On Monday 1 July 2019 Jef Ausloos was awarded with the English-Speaking René Cassin Thesis Prize 2019 for his PhD (KU Leuven) on
The Right to Erasure: Safeguard for Informational Self-Determination in a Digital Society?
The main research question of Jef Ausloos’ PhD project is “How can the right to erasure meaningfully safeguard the fundamental right to data protection without unduly interfering with other fundamental rights and freedoms?” In theory, the right to erasure can be considered as the epitome of individual empowerment under data protection law. In practice, however, the right is rarely acknowledged by data controllers and usually only in an ‘ad hoc’ way. Hence, the research will examine and evaluate how the right to erasure can meaningfully empower data subject in light of the issues mentioned supra. Three central research questions – each corresponding to a Part – will be tackled: a) When/why does the right to erasure apply? Sub-questions include: what is the rationale of the right to erasure; what is the history of the right to erasure; what is the scope of application of the right to erasure; what are the preconditions for the right to erasure? b) How should the right to erasure be balanced against the fundamental rights to freedom of expression (art.11 Charter) and freedom to conduct a business (art. 16 Charter)?
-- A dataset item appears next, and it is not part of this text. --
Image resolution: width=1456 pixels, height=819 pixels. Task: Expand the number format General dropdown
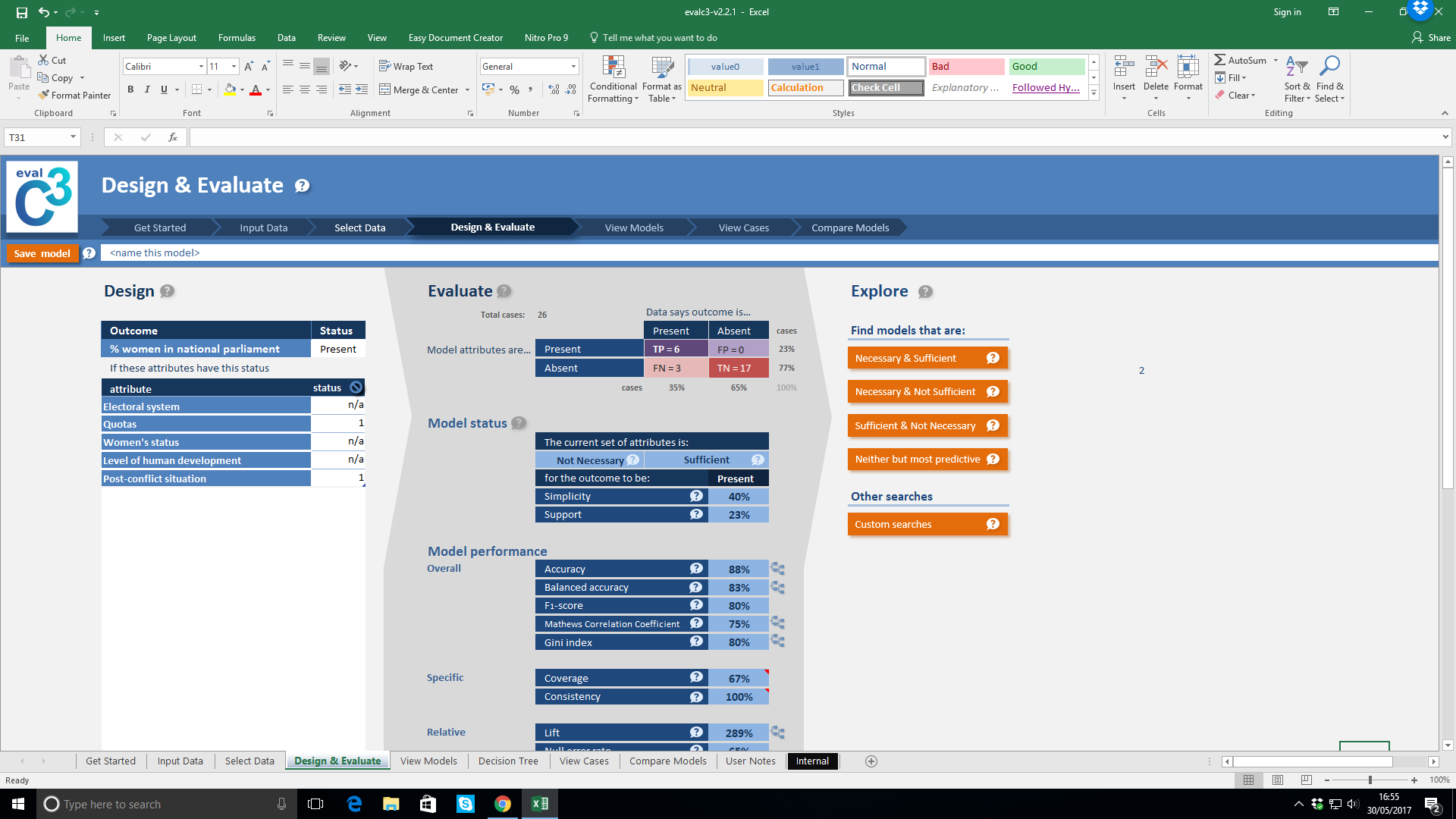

Sub-questions include: how are information and economic freedoms affected by invoking/applying the right to erasure; what is the rationale of both fundamental rights; what is scope of application of these fundamental rights; what are their preconditions; what are the exceptions to their application; how are they traditionally balanced; how should they be balanced against the fundamental right to data protection? c) How should the right to erasure be implemented in practice? Sub-questions include: what are the practical challenges for the right to erasure to achieve its purpose; should the right to erasure’s scope of application be adjusted; can/should there be different degrees of the right to erasure in practice; how should obligations and responsibilities be distributed between relevant stakeholders?